THE GRUMBLE OF GABRIEL’S SUV disturbed the resolute quiet of Narkiss Street. He alighted from the backseat, passed through a metal gate, and headed up the garden walk to the entrance of a Jerusalem limestone apartment building. On the third-floor landing, he found the door to his flat slightly ajar. He opened it slowly, silently, and in the half-light saw Chiara seated at one end of the white couch, a child to her breast. The child was wrapped in a blanket. Only when Gabriel crept closer could he see it was Raphael. The boy had inherited his father’s face and the face of a half-brother he would never know. Gabriel toyed with the downy dark hair and then leaned down to kiss Chiara’s warm lips.
“If you wake him,” she whispered, “I’ll kill you.”

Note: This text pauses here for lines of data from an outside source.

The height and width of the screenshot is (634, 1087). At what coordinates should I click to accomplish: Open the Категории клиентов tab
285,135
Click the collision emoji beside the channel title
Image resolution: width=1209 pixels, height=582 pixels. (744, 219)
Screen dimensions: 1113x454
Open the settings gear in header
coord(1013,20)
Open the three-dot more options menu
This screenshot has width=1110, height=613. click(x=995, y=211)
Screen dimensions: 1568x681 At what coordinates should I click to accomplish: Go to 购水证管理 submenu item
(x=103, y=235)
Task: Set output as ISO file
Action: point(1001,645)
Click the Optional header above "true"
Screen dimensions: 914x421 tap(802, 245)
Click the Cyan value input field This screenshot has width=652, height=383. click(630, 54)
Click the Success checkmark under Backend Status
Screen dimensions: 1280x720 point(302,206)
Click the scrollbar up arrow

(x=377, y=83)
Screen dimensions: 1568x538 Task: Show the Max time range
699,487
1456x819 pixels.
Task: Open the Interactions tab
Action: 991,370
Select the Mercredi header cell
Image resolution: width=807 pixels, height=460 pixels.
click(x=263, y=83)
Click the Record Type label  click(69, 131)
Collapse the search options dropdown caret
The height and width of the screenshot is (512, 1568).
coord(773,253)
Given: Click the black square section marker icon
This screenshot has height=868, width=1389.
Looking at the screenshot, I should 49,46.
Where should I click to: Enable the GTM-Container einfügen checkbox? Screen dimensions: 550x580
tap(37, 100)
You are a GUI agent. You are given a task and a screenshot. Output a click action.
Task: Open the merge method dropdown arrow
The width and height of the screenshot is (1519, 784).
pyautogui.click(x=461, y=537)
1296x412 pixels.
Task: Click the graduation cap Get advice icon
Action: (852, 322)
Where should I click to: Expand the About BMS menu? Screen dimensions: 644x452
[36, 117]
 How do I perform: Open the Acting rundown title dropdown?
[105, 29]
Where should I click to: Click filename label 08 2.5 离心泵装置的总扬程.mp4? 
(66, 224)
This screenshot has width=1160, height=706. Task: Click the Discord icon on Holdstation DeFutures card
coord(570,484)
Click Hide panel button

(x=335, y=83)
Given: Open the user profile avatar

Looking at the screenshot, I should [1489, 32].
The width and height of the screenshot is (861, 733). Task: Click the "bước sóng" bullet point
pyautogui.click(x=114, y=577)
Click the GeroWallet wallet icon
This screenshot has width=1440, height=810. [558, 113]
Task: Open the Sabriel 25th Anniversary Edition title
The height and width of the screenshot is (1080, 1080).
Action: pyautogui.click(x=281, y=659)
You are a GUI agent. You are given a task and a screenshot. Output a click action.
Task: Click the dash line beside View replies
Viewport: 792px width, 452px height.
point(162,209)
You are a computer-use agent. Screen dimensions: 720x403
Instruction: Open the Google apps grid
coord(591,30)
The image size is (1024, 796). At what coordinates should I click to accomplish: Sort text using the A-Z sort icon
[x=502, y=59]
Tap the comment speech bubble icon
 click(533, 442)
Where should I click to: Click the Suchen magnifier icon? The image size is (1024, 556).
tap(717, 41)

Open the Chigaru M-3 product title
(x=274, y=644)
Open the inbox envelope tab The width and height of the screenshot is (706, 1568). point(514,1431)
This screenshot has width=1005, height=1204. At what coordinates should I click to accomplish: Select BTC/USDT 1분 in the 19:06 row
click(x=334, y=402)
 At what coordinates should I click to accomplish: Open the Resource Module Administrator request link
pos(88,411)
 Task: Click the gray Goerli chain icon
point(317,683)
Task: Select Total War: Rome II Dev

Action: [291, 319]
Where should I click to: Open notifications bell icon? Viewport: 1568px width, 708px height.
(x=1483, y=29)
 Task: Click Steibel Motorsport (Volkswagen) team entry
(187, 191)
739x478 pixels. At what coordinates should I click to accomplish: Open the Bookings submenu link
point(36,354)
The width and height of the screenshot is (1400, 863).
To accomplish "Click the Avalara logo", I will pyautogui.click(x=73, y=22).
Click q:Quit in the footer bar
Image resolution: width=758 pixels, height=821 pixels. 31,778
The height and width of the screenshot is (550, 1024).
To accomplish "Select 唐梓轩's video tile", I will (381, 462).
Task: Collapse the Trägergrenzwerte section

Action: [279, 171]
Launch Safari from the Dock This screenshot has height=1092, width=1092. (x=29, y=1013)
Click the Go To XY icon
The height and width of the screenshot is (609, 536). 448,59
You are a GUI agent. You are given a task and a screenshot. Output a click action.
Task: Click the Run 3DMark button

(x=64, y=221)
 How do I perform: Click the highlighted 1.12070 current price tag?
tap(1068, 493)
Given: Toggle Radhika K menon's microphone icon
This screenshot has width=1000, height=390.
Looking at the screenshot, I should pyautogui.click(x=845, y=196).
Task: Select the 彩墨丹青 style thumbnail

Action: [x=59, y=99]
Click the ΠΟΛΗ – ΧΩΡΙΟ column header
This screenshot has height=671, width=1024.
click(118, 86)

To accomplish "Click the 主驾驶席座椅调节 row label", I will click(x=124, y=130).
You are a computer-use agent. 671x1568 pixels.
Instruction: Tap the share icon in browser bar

Smiling, Gabriel slipped off his suede loafers and in stocking feet padded down the corridor to the nursery. Two cribs stood end to end against a wall covered by clouds. They had been painted by Chiara and then hastily repainted by Gabriel upon his return to Israel, after what was supposed to be his last operation. He stood at the railing of one of the cribs and gazed down at the child sleeping below. He didn’t dare touch her. Raphael was already sleeping through the night, but Irene was a nocturnal creature who had learned how to blackmail her way into her parents’ bed. She was smaller and trimmer than her corpulent sibling, but far more stubborn and determined. Gabriel thought she had the makings of a perfect spy, though he would never permit it. A doctor, a poet, a painter—anything but a spy. He would have no successor, there would be no dynasty. The House of Allon would fade with his passing.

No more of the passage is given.